Not All Misses The Point

Within a large adoption community discussion space, one often sees the push back from some that their adoption experience was not so bad. When I first went into that community, I was definitely in “the fog” of believing adoption was a good thing, or at least natural. Both of my parents were adoptees and both of my sisters gave up babies to adoption – no wonder – but I have learned so much in the 4-1/2 years since I began to learn about my original grandparents that my perspectives, I believe, are not only more realistic but better informed. I owe a lot of credit to that adoption community that I continue to be a part of.

This morning I did several google searches looking for content to add to the text graphic above. Hard to find anything under “not all,” oppression vs protection, etc. But finally I did find one that seems to bridge both points of view – I Am Grateful To Be Adopted—and Yet, Adoption Is Still Traumatic by Theodora Blanchfield at Very Well Mind, <LINK>. I was also surprised to see a blog from Missing Mom from last year show up in a search.

I think this article also reflects something my adoptee mom said to me at the end of her life – she never could really totally sort out her mixed feelings about having been “inappropriately” adopted (as she termed it) as well as being denied her own adoption file by the state of Tennessee or any possibility of a reunion with her original natural mother (who it turns out was married but separated from my mom’s father and therefore, exploited by Georgia Tann). She said something like, “you know, because I was adopted” (related to trying to create a family tree at Ancestry and how it “just didn’t feel real to her”) and quickly adding “glad I was.” Yet, it didn’t feel genuine.

Like Theodora, my mom grew up in privilege (my mom’s adoptive father was a banker and her mother a socialite). Yet, Theodora writes –

“I have dealt with severe depression, and my psychiatrist monitors me for signs of bipolar because of genetic susceptibility combined with that attachment trauma. I’ve been in inpatient treatment for six weeks, I’ve attempted suicide twice (adoptees are four times as likely to attempt suicide as non-adoptees and deal with mental health issues at a higher rate than non-adoptees). I receive monthly ketamine infusions for my treatment-resistant depression.”
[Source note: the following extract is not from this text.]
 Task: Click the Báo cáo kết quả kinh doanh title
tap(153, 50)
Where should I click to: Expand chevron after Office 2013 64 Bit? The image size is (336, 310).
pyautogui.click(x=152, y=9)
I am aware my mom, admitted to me, she had at least once contemplated suicide. I know that she was frequently under the care of a psychiatrist and was sometimes prescribed Lithium (a mood stabilizer that is approved for the treatment of bipolar disorder, also known as manic depression. Bipolar disorder involves episodes of depression and/or mania).

Theodora notes – Adoption narratives, like many other things on social media, paint things much more black and white than they actually are for many people. Anti-adoption advocates paint adoption as akin to human trafficking; adoptive parents and adoptee advocates paint adoption like it’s a fairy tale with a happy-ever-after ending. But what if it’s somewhere in between? 

She goes on to describe many other unpleasant effects that she believes ARE related to the trauma of having been adopted. She adds “Privilege doesn’t negate not knowing where you came from or erase that always-wondering what’s nurture and what’s nature—something you’ve probably never thought about if you’re not adopted.”

She adds, “Telling an adoptee that you ‘don’t think of them as adopted’ is a knife that cuts both ways. It’s meant to be an olive branch, but it also discounts that it is my reality, that I was separated at birth from the woman with whom I share DNA who carried me for nine months. It invalidates the reality of the complexity of all those feelings bubbling up just below the surface, pushing them down until that soda bottle bursts, spilling out years of repressed emotions.”